** Start of Document section **

Vettel to blame for collision

Red Bull need drivers to put their clash behind them quickly as McLaren step up their pace to put on the pressure.

Red Bull team leaders are going to have to sit down with both their drivers to make sure their crash at the Turkish Grand Prix does not wreck morale in the camp. Sebastian Vettel and Mark Webber collided as they fought for the lead and the crash ended both their chances of winning in Istanbul. The cars touched when Vettel tried to overtake Webber on lap 41, spinning Vettel out and losing Webber ground as he ended up finishing third behind the McLaren-Mercedes cars of Lewis Hamilton and Jenson Button.

I am sure Christian Horner, the Red Bull team principal, will have sat both drivers down already and gone over it, and they will have looked at all the video replays as well to try and understand what happened. From a driver's perspective it was simply an unfortunate incident but Red Bull will want to make sure it does not disrupt the smooth running of the team. I tried to put myself in Vettel's shoes when I looked at replays of the crash and it looks as if he got alongside heading to Turn 12 on the back straight, and then began to move over to the right to take the racing line, expecting Webber to have moved across.

** End of Document section **

Exercise brief -> Write out word for word the passage of the Red Bull collision article between "I am sure Christian" and "have moved across.", inclusive.

** Start of Given information **

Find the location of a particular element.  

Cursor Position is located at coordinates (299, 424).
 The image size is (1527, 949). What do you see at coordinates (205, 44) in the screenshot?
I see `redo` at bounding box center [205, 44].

** End of Given information **

Written response ->
I am sure Christian Horner, the Red Bull team principal, will have sat both drivers down already and gone over it, and they will have looked at all the video replays as well to try and understand what happened. From a driver's perspective it was simply an unfortunate incident but Red Bull will want to make sure it does not disrupt the smooth running of the team. I tried to put myself in Vettel's shoes when I looked at replays of the crash and it looks as if he got alongside heading to Turn 12 on the back straight, and then began to move over to the right to take the racing line, expecting Webber to have moved across.